If you automate them through tmux, send the prompt as literal text and submit with CSI-u Enter (`ESC [ 13 u`). This fast example intentionally uses shell `cat`; change the prompt to require the built-in `read` tool when that path is under test:

```sh
tmux send-keys -t "$TMUX_SESSION" -l '/goal Create /tmp/pi-codex-goal-fast.txt containing PI_GOAL_FAST_OK; verify with cat; mark complete; report final status.'
tmux send-keys -t "$TMUX_SESSION" -l $'\033[13u'
```

Normal `tmux send-keys Enter` works in many environments, but CSI-u Enter is the robust scripted path through Pi's TUI key parser.
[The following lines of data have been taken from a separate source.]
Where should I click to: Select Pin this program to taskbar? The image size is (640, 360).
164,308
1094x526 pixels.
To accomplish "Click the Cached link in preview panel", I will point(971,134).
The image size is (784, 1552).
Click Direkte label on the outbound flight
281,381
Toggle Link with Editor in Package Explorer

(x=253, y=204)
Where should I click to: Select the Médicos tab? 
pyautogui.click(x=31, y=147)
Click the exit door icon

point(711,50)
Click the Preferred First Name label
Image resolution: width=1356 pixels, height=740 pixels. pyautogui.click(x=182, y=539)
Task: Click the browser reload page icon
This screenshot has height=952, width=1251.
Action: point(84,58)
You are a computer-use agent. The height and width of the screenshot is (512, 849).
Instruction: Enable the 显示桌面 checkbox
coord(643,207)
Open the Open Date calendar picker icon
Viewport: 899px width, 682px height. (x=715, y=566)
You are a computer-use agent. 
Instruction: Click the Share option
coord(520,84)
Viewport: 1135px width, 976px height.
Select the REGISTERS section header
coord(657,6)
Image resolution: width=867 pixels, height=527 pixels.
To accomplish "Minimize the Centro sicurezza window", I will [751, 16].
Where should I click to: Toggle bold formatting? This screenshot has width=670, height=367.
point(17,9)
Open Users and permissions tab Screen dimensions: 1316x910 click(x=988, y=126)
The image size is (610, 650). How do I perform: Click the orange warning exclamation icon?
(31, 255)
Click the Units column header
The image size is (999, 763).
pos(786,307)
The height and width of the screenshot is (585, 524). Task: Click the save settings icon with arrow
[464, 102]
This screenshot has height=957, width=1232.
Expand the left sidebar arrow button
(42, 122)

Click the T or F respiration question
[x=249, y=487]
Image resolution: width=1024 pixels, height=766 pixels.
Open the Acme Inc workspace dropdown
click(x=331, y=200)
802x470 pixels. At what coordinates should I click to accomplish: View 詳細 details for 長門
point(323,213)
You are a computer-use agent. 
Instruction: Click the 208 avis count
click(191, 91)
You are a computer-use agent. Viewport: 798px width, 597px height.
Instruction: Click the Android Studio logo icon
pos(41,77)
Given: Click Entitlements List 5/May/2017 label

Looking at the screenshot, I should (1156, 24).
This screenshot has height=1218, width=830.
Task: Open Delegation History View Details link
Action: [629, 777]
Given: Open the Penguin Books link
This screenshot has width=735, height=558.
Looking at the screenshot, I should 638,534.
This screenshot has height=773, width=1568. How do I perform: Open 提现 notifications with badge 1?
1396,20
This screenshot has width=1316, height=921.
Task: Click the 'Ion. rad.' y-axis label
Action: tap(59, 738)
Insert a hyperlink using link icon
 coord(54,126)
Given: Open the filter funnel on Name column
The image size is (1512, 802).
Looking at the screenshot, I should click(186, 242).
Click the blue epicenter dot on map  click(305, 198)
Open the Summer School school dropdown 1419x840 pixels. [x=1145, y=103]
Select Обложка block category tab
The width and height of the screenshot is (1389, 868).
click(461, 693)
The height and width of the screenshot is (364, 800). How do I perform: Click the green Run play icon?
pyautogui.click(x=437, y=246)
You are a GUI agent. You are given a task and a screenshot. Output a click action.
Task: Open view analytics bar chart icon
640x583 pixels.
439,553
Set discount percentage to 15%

The suites record failures as artifacts before reporting failure so the host can inspect the real target evidence. If a multi-suite target run fails before any suite starts, it writes a `warmup-failure` artifact directory with Crabbox stdout/stderr, timing, exit-code, and assertion evidence. `target.json` records the Crabbox provider, target, work root, and image/template identifiers used for the run. Each target also writes a `lease-cleanup` artifact directory with `crabbox.stop.*` files; cleanup failure is a failing test result. Ubuntu and Windows runs also invoke Crabbox cleanup for stale provider-owned state after stopping the owned lease. Static macOS SSH cleanup remains host-owned because Crabbox can only remove its local claim there.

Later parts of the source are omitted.